Begann mit Be­kannt­wer­den des Skan­dals die Ver­jäh­rungs­frist?

Eine gute Nachricht für Kläger: Es ist wahrscheinlicher geworden, dass sie ein fehlerhaftes Auto zurückgeben oder Schadenersatz erhalten können. Daher sollten Besitzer eines Diesel mit Schummelsoftware prüfen, ob sie Ansprüche gegen einen Händler oder Hersteller geltend machen können. Der Musterfeststellungsklage gegen VW können sie sich anschließen oder selbst ihr Recht einklagen. Juristen diskutieren für beide Wege, ob eventuelle Ansprüche inzwischen teilweise verjährt sind. Zwar wurde der VW-Abgasskandal im Herbst 2015 bekannt, also vor über drei Jahren. Experten argumentieren aber unter anderem, allein die allgemeine öffentliche Berichterstattung über das Thema bedeute nicht, dass Geschädigte automatisch Kenntnis davon hätten. Vielleicht greife auch die Zehn-Jahres-Frist, die unabhängig von einer etwaigen Kenntnis des Geschädigten am Tag nach der Verletzungshandlung abläuft. Also zehn Jahre nach der Erstzulassung eines Fahrzeugs. Deshalb empfiehlt es sich, den eigenen Fall mit einem Anwalt darauf zu prüfen, ob sich eine individuelle Klage lohnt.
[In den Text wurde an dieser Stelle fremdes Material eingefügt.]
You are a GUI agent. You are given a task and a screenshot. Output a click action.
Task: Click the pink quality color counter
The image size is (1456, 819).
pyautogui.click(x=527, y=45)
Rückgabe we­gen feh­ler­haf­ter Wi­der­rufs­be­leh­rung denkbar

Außerdem sollte der Anwalt prüfen, ob man eine weitere Möglichkeit zur Trennung von einem dreckigen Diesel nutzen kann – den Widerrufs-Joker. Der hat zwar direkt nichts mit dem Abgasskandal zu tun, er ist aber trotzdem ein Trumpf. Experten halten nämlich die Widerrufsbelehrungen in den Kreditverträgen der hauseigenen Banken des VW-Konzerns für fehlerhaft. Wer sein Fahrzeug ab dem 11. Juni 2010 mit einem Autokredit finanziert hat, könnte deshalb eventuell den Vertrag widerrufen und den Wagen zurückgeben. Bei Verträgen ab dem 13. Juni 2014, so meinen diese Experten, dürfte nicht einmal ein Geldbetrag für die Nutzung des Autos fällig sein. Außerdem können Leasingnehmer versuchen, aus einem laufenden Vertrag auszusteigen, wenn der geleaste Wagen mit Schummelsoftware fährt.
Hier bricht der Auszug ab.